John Gottman, marriage psychologist at the University of Washington, opened up to us the concept of “meta-emotions” or essentially “how we feel about how we feel.” Not just how we feel or even what’s our emotional makeup, but how we emotionally deal with the inward phenomena?

John Gottman gives us 3 meta-emotional categories: “those in favor of emotional expression, those opposed to it, and those in favor of finding a balance between positive and negative emotions.” He admits these can be fuzzy. Nevertheless folks differing with others in their meta-emotional category may not be so well-matched.

He sees his wife’s anger as, “yelling at me.”

A wife with an abusive background had “lots of anger” but didn’t see the anger as a bad thing. She saw it as a source of strength. The husband had had a home life where his parents bickered constantly with shouting matches; he was terrified of anger. He sees his wife’s anger as, “yelling at me.” She sees it as merely, “telling you what’s wrong.”

These folks have a difference in the way they feel about their own emotions. Frankly they see the other’s in the filter of their own feelings – and this gauge they have formed from their upbringing and environment. Because of their default emotional bents, each mate cannot see a way to be compatible in the marriage.

Do I push people away with my blind brashness?

So, let’s put ourselves in the place of the wife. Perhaps I express my emotions in a vigorous way, perhaps much animation characterizes my disposition. However, I might be a “disher-outer” but not a “taker.” Or do I push people away with my blind brashness?

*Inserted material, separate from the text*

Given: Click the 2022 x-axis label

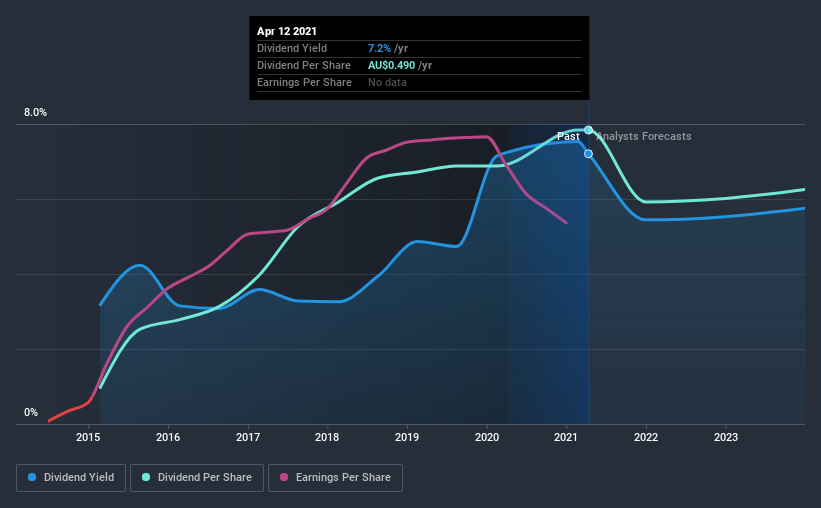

On the other hand, maybe I am like the husband, emotions flying are killing me. Problem here, my withdrawal or not talking about issues can stifle the real and much valued communication between the partners. Easily seen, she, the wife, is a bit insensitive and he, the husband, is oversensitive. These are, in my mind, character flaws that must be dealt with through right thinking.

We shall not see the heat when it comes.

Where find we a compromise? A psalmist wrote, “Only with thine eyes shalt thou behold and see the reward of the wicked.” Psalm 91:7-8. Also Jeremiah said, “if we lean on the arm of the Lord, we shall not see the heat when it comes.” Jer 17:4-5.

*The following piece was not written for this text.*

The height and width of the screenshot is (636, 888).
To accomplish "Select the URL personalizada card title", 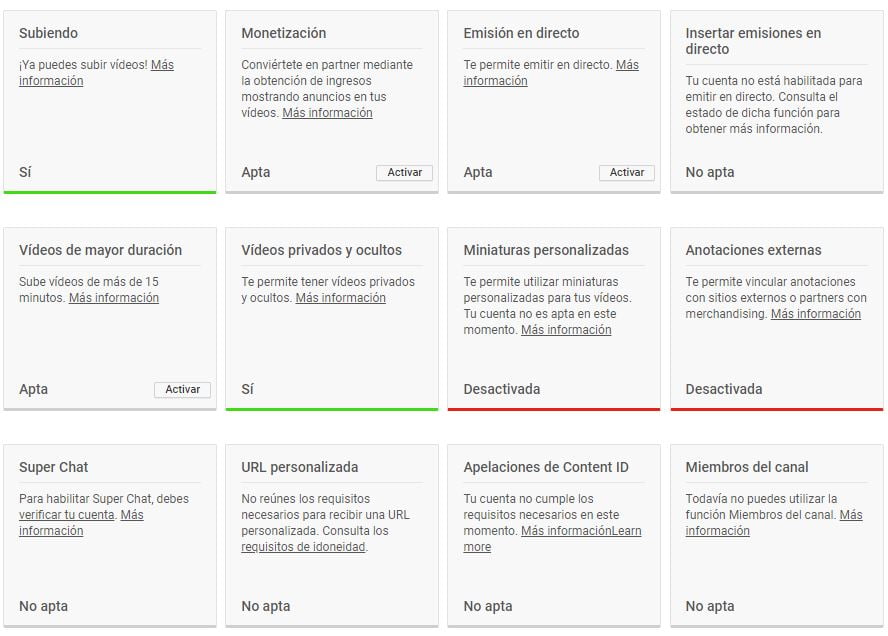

Here is a key, we can have feelings, but like the psalmist, we build an isolating shield from their dominance through objectivity. They cannot come nigh us, only with our eyes can we see them now.

To even face character defects demands this protection – grace-thinking. To have the “unassuming” nature of grace-thinking insists on a renewing transformation by God’s mind in my conscience and mind. Stepping outside of my own little viewpoint begins with His Finished Work. Accomplished by Christ at Calvary, this vantage point sees every person in their completed state. It beckons me to adopt it. Taking on God’s own assessment (feelings) about my personal feelings, I myself am freed from the clinging emotional evaluations. They no longer define who I am, and this makes them flexible.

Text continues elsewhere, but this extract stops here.